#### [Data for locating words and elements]
•••••
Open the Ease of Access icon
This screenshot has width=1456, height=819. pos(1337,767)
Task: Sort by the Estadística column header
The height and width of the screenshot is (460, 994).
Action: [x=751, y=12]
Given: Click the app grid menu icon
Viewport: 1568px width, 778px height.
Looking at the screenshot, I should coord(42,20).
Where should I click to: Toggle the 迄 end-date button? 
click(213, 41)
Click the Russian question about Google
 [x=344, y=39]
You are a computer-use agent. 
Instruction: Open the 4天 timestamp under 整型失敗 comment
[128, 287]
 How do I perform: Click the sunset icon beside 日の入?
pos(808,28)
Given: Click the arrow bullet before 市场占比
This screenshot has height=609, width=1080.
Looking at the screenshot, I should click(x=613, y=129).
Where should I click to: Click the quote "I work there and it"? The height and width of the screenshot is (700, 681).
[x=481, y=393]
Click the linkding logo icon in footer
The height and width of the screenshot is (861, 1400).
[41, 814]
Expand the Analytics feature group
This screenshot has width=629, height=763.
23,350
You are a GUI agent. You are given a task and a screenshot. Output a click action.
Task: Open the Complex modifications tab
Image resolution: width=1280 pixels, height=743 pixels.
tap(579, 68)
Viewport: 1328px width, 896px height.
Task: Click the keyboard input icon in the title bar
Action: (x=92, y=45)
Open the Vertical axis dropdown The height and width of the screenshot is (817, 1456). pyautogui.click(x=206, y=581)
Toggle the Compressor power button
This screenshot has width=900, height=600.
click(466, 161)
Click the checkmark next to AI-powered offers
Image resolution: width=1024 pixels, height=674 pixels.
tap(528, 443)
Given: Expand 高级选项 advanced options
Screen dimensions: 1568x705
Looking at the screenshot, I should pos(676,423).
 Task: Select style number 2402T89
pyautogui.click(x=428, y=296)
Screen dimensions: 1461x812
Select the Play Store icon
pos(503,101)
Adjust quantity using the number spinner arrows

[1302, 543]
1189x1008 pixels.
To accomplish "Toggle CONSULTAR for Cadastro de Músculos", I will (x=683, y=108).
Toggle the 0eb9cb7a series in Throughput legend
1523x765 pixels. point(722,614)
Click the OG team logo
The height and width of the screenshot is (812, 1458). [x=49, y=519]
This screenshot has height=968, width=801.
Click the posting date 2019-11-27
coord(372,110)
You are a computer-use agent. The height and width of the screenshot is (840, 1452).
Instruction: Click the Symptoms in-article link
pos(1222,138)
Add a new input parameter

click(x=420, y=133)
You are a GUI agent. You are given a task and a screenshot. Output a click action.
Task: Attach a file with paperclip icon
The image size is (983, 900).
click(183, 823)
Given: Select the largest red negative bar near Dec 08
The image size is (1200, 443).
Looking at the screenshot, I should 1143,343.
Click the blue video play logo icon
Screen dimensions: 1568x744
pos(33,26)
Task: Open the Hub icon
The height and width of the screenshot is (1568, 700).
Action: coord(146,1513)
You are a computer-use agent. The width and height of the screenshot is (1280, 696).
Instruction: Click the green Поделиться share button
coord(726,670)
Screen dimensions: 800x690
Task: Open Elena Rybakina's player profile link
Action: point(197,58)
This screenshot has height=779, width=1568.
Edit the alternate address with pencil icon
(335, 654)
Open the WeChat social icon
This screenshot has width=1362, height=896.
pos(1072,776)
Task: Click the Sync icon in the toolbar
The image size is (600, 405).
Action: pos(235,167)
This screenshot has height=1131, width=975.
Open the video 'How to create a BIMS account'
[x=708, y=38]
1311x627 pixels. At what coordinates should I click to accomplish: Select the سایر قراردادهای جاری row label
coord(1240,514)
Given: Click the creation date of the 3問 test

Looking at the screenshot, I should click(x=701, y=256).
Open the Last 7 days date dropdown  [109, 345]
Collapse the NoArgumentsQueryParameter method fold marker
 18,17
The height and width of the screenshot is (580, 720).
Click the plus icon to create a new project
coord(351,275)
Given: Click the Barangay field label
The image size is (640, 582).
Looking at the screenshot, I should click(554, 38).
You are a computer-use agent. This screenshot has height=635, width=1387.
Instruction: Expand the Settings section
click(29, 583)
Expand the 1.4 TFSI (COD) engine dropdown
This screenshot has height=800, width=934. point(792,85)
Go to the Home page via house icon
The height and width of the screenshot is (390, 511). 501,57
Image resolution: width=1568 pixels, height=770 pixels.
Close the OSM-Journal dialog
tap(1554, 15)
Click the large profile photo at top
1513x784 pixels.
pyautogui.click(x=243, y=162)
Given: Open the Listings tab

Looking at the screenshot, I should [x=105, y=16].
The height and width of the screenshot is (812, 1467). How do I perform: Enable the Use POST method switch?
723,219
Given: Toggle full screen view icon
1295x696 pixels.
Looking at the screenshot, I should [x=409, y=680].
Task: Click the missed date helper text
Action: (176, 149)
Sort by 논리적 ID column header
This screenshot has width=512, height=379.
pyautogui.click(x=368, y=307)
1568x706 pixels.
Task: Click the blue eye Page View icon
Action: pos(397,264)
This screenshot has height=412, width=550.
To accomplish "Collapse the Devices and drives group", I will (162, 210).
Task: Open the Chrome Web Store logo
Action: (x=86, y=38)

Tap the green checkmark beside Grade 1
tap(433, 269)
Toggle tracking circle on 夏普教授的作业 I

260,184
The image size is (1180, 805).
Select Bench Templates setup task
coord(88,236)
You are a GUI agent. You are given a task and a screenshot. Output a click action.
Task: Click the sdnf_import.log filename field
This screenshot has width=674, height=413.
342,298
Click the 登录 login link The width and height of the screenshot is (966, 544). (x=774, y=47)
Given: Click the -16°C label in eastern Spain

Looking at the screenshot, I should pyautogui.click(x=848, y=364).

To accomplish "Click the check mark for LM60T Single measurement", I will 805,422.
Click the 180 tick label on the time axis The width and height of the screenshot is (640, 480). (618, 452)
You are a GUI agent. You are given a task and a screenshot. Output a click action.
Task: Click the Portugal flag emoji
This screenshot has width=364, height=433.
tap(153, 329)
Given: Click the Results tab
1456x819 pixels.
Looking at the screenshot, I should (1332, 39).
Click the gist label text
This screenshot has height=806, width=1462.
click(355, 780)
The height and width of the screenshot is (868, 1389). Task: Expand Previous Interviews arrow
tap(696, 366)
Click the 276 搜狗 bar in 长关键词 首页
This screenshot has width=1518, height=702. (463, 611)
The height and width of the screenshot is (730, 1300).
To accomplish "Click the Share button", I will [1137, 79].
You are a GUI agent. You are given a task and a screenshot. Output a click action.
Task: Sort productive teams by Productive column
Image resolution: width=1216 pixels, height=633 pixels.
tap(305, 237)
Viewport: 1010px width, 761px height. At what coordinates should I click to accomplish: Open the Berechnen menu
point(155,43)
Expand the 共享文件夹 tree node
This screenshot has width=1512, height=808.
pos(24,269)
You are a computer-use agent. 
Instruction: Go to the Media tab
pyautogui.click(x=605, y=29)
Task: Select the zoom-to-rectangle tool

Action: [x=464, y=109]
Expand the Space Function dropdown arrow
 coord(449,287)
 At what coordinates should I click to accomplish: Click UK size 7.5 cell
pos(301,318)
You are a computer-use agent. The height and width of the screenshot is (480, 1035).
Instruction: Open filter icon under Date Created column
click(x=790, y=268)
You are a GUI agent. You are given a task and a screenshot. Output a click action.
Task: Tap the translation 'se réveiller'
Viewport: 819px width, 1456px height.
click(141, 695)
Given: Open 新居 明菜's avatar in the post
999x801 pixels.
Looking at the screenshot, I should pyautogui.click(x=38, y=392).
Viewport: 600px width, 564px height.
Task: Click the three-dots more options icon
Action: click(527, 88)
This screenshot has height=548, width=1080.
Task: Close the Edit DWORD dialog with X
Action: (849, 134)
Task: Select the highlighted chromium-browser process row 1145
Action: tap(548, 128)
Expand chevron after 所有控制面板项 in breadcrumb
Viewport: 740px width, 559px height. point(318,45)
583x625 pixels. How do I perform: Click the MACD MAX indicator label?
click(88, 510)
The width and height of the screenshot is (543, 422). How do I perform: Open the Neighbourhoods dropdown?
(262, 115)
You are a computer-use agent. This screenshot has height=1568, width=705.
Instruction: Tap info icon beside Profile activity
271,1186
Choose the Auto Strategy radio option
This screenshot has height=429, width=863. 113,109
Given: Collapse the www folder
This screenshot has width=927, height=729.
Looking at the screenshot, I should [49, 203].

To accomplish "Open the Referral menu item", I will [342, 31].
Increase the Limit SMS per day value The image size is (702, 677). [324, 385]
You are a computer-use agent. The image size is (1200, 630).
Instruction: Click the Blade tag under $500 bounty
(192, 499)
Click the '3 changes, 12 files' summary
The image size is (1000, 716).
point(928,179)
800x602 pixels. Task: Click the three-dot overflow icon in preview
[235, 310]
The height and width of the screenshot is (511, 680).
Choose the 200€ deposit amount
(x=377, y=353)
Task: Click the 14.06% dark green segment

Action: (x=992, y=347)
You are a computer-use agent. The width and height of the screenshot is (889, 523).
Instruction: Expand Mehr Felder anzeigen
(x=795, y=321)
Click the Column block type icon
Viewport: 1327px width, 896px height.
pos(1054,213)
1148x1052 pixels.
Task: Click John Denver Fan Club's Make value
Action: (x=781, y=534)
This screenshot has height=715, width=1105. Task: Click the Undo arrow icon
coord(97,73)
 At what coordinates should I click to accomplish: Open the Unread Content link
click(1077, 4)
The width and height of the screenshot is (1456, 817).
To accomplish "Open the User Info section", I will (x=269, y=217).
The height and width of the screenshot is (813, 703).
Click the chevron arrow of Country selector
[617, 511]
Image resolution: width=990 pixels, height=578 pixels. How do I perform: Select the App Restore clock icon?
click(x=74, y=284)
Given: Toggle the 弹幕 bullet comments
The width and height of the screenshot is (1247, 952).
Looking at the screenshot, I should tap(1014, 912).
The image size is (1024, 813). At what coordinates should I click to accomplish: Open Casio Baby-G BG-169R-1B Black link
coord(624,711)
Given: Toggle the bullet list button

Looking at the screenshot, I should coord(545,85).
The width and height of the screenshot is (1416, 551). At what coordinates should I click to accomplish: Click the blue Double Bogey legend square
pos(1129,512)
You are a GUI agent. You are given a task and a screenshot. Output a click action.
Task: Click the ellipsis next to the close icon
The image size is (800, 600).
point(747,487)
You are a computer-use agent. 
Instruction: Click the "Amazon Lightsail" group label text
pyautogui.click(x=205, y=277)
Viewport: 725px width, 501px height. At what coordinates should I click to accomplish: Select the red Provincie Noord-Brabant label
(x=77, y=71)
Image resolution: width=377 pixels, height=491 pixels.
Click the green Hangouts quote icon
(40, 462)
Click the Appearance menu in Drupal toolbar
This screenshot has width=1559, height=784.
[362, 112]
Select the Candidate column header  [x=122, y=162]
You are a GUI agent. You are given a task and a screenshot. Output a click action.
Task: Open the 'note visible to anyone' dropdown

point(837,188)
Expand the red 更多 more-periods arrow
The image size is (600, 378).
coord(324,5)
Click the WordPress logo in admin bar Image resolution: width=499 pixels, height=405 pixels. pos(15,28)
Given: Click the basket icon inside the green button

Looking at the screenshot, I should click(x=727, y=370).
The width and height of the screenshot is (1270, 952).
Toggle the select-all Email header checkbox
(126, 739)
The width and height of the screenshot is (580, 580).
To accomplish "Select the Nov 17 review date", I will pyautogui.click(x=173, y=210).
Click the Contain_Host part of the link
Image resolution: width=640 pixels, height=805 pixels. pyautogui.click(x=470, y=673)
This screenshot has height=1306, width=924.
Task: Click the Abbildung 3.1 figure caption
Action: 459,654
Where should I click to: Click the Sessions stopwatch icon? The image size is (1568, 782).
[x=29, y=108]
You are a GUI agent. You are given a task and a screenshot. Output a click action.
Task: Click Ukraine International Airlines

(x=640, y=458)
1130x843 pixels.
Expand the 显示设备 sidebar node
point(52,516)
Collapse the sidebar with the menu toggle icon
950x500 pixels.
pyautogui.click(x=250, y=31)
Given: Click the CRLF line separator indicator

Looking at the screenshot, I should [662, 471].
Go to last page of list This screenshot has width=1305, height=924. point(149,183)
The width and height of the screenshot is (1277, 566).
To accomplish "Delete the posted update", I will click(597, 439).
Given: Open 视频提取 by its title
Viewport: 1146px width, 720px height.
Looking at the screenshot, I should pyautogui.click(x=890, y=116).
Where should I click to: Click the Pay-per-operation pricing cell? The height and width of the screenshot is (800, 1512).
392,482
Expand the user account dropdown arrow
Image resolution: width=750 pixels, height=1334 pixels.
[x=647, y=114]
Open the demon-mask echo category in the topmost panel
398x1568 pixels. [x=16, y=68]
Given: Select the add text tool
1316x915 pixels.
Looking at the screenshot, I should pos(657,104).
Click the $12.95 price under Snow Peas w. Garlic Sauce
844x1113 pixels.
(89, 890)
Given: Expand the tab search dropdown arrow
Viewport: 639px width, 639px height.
•••••
#### [Your goal]
Find each line in the records above that contains the string "will", treating uppercase and lowercase as different, and copy those lines.

#### [Output of the exercise]
To accomplish "Toggle CONSULTAR for Cadastro de Músculos", I will (x=683, y=108).
To accomplish "Collapse the Devices and drives group", I will (162, 210).
To accomplish "Click the check mark for LM60T Single measurement", I will 805,422.
To accomplish "Click the Share button", I will [1137, 79].
To accomplish "Open the Referral menu item", I will [342, 31].
To accomplish "Open the User Info section", I will (x=269, y=217).
To accomplish "Select the Nov 17 review date", I will pyautogui.click(x=173, y=210).
To accomplish "Delete the posted update", I will click(597, 439).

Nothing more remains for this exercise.